Segment Start: Data to examine
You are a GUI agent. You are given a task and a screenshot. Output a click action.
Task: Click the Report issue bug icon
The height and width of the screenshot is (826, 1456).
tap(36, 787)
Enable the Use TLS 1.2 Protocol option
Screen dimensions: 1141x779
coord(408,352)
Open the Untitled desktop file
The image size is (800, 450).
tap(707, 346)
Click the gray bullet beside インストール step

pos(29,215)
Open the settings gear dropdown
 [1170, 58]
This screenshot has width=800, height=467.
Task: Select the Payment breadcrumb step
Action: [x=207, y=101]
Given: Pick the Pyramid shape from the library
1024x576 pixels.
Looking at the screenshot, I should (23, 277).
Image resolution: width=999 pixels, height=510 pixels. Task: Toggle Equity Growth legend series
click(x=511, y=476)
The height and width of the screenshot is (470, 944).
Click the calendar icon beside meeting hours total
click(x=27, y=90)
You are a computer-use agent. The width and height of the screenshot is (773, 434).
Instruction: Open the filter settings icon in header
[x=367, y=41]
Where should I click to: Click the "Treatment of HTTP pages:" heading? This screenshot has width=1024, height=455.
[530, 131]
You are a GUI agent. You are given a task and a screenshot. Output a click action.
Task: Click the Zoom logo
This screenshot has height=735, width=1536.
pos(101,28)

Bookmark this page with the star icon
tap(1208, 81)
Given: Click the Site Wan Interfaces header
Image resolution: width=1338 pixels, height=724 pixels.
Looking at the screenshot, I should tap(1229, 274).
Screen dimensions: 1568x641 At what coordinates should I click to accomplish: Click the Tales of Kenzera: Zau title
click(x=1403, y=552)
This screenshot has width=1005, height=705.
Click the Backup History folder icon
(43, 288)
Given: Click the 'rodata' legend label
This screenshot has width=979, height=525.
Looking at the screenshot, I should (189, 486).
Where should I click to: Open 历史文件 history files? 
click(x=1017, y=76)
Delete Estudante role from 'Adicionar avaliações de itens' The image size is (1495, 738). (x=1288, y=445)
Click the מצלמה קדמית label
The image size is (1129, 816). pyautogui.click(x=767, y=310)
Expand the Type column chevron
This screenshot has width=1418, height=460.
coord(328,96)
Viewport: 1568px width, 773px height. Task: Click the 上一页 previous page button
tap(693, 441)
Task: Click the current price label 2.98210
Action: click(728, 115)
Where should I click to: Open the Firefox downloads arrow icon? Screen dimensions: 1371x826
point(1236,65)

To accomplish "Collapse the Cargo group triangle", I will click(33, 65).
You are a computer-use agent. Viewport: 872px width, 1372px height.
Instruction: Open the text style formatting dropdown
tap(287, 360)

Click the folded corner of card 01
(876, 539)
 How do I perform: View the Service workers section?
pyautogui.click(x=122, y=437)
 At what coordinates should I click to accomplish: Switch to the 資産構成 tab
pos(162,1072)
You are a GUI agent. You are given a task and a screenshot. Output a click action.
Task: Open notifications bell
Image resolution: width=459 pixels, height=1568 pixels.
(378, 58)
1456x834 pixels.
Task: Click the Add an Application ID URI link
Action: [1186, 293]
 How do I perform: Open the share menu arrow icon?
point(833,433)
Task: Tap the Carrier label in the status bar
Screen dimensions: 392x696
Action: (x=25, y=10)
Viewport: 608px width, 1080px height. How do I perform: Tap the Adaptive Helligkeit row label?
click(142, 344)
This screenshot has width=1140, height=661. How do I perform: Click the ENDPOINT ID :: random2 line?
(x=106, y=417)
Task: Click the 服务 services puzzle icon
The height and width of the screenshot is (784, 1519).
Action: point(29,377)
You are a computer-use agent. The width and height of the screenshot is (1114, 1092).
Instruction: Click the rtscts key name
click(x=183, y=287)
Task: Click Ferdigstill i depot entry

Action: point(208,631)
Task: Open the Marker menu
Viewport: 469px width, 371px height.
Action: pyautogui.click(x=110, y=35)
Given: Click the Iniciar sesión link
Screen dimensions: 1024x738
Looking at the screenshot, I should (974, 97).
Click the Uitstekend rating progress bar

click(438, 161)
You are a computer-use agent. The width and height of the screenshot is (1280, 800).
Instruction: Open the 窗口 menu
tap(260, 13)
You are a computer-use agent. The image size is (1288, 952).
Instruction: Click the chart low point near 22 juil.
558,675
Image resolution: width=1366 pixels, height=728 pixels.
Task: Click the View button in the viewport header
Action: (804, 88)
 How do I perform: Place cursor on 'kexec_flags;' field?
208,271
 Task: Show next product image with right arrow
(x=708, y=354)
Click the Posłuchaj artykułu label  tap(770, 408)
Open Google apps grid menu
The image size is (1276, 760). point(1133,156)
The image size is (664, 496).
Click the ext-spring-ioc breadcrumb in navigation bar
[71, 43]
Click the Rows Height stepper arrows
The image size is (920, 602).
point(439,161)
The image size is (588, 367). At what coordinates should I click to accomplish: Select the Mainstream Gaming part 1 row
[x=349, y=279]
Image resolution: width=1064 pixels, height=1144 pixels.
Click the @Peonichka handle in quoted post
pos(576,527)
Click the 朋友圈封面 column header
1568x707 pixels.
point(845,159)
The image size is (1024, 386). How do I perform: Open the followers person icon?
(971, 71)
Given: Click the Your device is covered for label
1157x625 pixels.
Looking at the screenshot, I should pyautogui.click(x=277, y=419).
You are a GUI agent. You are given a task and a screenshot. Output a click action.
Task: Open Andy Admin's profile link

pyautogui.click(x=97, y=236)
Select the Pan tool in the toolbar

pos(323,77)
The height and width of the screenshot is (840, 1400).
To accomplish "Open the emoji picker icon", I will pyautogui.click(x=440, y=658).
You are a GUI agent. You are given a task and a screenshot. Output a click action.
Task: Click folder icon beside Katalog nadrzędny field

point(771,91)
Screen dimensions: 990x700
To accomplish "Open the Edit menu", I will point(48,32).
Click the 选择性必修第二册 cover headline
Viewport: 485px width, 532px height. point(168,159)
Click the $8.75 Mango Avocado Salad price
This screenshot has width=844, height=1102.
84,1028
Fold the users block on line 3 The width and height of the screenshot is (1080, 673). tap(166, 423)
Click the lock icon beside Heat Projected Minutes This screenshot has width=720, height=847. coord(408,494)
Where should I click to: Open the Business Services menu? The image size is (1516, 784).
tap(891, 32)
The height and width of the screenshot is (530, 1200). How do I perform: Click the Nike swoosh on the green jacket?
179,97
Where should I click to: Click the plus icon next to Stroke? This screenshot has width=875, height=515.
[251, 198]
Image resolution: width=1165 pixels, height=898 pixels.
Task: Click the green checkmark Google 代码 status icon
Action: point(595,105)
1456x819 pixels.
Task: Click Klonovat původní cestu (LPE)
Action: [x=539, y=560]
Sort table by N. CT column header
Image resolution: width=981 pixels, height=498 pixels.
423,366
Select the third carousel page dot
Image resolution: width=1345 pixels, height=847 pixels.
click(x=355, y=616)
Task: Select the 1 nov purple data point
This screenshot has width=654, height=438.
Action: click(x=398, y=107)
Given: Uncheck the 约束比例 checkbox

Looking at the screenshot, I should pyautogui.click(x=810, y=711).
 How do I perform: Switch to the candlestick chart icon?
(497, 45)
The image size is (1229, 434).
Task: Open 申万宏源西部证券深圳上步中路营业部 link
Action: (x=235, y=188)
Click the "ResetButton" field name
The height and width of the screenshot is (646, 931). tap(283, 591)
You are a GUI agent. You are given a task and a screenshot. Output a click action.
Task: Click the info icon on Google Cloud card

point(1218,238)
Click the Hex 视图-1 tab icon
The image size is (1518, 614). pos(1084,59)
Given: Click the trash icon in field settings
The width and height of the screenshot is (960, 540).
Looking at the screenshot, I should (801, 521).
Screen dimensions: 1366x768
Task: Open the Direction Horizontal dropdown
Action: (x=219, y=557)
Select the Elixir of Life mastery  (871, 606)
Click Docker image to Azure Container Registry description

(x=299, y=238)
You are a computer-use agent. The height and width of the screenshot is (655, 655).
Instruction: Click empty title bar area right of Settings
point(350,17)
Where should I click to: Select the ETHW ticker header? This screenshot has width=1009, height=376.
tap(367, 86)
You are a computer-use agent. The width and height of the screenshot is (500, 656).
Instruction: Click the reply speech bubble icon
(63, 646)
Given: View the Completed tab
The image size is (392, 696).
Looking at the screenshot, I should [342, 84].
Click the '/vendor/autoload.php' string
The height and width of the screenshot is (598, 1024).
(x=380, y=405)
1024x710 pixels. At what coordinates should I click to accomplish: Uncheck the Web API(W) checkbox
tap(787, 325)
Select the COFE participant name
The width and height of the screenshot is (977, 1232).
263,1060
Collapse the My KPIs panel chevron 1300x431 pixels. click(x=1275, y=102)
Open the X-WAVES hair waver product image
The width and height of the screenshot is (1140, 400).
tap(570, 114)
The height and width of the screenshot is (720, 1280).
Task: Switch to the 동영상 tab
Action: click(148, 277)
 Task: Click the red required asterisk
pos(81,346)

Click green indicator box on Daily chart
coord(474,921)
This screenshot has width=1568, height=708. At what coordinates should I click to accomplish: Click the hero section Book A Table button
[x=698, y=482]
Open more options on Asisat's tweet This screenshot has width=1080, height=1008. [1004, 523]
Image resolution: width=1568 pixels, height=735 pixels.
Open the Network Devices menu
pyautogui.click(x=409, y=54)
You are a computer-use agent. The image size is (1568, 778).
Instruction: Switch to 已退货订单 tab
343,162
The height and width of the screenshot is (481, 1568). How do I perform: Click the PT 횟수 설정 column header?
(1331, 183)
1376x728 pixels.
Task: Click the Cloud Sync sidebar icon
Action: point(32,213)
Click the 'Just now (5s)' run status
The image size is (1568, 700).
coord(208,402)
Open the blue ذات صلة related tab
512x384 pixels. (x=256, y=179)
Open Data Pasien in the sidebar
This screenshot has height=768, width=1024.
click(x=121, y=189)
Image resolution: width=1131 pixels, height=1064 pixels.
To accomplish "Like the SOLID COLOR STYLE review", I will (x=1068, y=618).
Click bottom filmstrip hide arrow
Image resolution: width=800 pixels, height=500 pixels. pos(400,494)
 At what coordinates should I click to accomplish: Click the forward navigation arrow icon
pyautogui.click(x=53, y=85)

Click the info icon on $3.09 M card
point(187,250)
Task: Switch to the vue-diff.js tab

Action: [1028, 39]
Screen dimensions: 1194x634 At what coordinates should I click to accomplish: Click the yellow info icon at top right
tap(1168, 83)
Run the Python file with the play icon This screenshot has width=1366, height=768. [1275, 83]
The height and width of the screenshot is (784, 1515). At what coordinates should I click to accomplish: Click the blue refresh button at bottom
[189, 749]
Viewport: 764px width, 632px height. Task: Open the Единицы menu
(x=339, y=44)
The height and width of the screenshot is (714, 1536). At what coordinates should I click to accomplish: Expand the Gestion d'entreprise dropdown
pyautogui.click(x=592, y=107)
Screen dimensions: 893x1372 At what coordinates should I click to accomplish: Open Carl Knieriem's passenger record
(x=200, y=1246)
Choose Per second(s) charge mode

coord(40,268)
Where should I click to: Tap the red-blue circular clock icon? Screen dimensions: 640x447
Segment End: Data to examine
--- What the task asks ---
The answer must be every line of the records that holds the string "will".

--- Task output ---
To accomplish "Collapse the Cargo group triangle", I will click(33, 65).
To accomplish "Open the emoji picker icon", I will pyautogui.click(x=440, y=658).
To accomplish "Open the Edit menu", I will point(48,32).
To accomplish "Like the SOLID COLOR STYLE review", I will (x=1068, y=618).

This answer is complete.